■ INPUT FOR THIS TASK ■
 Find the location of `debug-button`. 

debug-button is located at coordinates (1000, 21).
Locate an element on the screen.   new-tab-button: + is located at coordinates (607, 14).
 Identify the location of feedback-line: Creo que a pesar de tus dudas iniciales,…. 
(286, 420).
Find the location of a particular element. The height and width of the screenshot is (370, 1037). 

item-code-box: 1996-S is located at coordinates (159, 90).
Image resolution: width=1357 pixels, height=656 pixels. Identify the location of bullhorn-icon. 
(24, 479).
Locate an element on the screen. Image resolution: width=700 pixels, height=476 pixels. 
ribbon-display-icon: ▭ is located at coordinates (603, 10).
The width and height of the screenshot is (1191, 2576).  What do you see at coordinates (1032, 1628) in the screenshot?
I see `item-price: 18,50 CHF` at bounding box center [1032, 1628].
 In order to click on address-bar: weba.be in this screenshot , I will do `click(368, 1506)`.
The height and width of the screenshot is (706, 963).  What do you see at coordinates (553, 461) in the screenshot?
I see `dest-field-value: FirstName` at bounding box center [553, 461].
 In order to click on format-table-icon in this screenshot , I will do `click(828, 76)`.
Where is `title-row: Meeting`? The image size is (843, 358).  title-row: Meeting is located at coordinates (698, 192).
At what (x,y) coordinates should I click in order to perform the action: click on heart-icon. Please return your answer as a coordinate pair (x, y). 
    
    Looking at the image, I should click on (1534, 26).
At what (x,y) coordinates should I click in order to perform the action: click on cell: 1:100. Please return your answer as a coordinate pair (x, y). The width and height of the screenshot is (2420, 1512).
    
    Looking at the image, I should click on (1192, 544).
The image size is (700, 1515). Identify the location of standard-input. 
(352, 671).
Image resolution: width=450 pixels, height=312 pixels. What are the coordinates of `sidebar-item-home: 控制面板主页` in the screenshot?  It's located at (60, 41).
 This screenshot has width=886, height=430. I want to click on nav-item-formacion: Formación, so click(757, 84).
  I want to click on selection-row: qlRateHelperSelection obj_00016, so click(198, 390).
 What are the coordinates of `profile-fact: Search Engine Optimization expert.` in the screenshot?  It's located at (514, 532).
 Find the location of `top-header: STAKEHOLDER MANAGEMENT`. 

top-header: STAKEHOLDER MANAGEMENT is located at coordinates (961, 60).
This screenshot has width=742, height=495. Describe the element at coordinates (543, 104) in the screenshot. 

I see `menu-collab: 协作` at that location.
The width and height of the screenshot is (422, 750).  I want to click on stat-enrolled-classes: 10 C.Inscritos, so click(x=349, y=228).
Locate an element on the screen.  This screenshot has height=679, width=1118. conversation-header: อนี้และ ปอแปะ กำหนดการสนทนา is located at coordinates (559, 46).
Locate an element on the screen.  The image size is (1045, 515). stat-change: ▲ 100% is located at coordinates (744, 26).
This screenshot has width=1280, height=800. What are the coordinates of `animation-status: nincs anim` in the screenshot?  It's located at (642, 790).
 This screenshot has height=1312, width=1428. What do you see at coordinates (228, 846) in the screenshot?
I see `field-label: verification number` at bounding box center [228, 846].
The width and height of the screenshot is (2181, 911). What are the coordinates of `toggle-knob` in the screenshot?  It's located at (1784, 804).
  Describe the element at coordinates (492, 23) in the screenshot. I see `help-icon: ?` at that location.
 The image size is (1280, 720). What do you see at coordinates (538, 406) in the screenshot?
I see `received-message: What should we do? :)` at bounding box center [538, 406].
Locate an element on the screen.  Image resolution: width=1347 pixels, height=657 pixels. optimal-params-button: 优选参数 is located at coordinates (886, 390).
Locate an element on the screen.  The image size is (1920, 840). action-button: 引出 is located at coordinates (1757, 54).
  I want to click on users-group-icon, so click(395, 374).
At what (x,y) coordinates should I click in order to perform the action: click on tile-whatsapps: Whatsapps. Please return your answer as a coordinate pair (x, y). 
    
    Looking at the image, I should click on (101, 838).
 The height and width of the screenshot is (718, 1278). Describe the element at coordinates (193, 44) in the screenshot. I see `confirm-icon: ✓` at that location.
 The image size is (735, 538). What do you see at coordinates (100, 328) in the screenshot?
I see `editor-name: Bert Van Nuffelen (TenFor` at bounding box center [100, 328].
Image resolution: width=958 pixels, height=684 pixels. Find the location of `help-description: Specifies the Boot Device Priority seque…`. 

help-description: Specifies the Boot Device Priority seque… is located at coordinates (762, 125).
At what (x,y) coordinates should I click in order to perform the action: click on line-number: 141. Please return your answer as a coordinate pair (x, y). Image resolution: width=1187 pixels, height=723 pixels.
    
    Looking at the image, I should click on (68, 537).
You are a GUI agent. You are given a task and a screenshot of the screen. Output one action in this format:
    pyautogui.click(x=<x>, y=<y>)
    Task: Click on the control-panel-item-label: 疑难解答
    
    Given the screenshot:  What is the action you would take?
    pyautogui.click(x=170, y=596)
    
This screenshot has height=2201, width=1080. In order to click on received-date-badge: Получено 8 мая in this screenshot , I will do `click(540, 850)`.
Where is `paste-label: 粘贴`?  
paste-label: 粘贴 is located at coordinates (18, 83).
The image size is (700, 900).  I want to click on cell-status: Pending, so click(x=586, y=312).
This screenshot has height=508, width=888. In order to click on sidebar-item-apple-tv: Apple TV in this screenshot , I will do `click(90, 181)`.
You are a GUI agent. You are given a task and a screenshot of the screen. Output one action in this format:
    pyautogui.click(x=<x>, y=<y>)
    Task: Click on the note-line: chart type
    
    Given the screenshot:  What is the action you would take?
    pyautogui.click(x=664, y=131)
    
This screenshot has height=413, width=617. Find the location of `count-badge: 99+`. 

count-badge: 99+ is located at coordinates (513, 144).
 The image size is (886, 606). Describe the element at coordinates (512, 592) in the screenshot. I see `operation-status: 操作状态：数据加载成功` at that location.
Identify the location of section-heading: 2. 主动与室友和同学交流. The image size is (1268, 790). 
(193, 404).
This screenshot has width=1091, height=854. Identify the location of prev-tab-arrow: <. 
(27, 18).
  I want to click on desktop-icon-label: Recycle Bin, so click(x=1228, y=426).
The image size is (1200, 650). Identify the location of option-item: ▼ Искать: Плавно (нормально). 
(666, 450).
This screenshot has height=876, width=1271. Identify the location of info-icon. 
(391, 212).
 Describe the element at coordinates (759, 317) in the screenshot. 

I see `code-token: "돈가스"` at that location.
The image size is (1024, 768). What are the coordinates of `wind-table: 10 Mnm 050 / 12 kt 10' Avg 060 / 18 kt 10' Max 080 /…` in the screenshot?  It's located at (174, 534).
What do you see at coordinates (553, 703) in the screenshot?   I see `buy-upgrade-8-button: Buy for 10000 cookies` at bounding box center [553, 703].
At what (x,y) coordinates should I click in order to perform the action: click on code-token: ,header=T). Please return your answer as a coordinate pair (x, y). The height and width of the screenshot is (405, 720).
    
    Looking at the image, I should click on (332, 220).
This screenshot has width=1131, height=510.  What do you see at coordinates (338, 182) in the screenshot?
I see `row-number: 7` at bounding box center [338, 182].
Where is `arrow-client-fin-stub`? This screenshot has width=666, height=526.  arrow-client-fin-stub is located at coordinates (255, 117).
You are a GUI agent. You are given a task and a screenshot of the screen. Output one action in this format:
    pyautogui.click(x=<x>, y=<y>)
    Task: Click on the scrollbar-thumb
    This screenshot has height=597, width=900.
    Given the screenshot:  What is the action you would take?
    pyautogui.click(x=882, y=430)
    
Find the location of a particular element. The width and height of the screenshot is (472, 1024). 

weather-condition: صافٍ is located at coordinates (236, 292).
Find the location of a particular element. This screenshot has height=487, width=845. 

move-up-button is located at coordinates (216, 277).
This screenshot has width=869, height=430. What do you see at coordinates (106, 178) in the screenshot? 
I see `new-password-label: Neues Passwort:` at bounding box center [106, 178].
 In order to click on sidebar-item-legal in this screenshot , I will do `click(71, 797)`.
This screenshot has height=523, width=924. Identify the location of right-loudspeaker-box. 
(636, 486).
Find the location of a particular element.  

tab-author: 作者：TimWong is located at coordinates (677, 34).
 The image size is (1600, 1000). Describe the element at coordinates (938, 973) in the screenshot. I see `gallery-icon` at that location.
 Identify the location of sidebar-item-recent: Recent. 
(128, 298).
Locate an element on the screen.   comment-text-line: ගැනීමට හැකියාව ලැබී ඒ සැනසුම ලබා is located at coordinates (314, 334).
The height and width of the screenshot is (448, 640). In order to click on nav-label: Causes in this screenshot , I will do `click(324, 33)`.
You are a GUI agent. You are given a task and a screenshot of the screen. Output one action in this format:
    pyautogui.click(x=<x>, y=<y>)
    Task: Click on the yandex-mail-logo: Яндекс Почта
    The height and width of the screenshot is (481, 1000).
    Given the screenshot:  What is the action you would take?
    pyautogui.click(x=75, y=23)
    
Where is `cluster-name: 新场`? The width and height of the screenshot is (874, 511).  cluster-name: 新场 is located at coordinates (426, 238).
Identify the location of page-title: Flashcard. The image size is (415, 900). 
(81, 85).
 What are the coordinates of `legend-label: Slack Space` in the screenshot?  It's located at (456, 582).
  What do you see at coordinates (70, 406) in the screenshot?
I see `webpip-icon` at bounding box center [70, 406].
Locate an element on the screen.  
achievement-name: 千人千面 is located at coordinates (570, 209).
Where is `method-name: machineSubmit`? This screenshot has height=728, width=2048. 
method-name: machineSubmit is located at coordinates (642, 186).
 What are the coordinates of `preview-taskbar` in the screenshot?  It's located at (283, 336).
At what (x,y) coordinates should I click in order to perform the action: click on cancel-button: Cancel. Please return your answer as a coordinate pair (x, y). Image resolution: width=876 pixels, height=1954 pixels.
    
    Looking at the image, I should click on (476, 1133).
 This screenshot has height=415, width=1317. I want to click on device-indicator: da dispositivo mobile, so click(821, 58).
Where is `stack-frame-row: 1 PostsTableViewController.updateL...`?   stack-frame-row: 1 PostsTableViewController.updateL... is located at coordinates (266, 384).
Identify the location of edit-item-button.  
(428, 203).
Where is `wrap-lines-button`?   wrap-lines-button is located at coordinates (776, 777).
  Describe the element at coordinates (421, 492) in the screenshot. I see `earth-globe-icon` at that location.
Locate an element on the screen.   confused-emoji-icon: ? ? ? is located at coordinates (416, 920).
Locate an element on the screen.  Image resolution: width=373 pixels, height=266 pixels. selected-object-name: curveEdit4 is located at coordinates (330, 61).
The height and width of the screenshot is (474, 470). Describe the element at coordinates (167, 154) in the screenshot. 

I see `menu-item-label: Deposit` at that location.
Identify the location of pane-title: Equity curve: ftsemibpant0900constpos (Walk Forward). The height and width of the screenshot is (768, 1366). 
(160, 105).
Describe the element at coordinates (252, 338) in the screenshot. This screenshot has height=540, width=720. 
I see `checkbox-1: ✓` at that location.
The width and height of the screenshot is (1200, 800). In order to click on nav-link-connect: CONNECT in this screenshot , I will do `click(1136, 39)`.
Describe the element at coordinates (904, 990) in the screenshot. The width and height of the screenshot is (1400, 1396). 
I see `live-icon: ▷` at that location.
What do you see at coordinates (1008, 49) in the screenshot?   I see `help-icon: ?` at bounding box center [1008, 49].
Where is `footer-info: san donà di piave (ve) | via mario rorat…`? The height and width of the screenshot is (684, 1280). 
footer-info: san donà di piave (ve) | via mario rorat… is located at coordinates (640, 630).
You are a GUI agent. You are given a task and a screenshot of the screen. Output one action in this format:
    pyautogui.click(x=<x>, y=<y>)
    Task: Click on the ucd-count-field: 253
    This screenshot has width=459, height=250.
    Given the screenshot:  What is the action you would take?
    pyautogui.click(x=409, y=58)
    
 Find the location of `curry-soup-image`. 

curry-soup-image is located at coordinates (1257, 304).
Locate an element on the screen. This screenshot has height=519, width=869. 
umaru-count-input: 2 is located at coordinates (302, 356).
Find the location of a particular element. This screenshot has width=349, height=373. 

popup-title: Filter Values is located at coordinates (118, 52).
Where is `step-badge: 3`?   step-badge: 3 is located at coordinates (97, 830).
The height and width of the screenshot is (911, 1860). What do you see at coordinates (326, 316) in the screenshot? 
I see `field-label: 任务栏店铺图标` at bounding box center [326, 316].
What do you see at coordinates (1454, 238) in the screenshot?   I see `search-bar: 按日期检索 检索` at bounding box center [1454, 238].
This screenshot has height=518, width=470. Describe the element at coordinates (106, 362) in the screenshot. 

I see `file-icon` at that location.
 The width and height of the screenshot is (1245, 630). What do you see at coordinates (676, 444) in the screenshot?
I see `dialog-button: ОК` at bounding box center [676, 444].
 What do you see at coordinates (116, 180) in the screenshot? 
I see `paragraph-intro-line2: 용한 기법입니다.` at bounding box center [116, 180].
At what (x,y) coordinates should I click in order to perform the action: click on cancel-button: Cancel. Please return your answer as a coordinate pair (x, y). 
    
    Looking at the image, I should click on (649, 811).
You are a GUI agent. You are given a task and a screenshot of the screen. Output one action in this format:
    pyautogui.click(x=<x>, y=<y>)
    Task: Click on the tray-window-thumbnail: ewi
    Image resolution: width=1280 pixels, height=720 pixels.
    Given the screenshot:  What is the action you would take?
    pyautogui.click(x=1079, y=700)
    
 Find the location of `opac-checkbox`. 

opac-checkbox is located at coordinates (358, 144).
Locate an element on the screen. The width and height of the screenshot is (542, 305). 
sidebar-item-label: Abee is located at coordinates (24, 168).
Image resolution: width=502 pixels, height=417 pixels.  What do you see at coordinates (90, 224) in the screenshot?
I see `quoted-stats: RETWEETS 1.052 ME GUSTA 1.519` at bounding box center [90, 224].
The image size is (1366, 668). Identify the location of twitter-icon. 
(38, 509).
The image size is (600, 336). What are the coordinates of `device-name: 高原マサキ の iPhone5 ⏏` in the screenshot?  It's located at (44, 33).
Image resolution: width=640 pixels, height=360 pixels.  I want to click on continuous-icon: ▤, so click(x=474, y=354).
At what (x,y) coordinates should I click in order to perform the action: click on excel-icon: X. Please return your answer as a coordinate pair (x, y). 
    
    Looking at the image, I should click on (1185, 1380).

■ ACTIVITY ■
Can you copy the lines word for word, from the line with "Identify the location of section-heading: 2." through the line with "I want to click on desktop-icon-label: Recycle", including both of those lines?

■ OUTPUT BELOW ■
Identify the location of section-heading: 2. 主动与室友和同学交流. The image size is (1268, 790). 
(193, 404).
This screenshot has width=1091, height=854. Identify the location of prev-tab-arrow: <. 
(27, 18).
  I want to click on desktop-icon-label: Recycle Bin, so click(x=1228, y=426).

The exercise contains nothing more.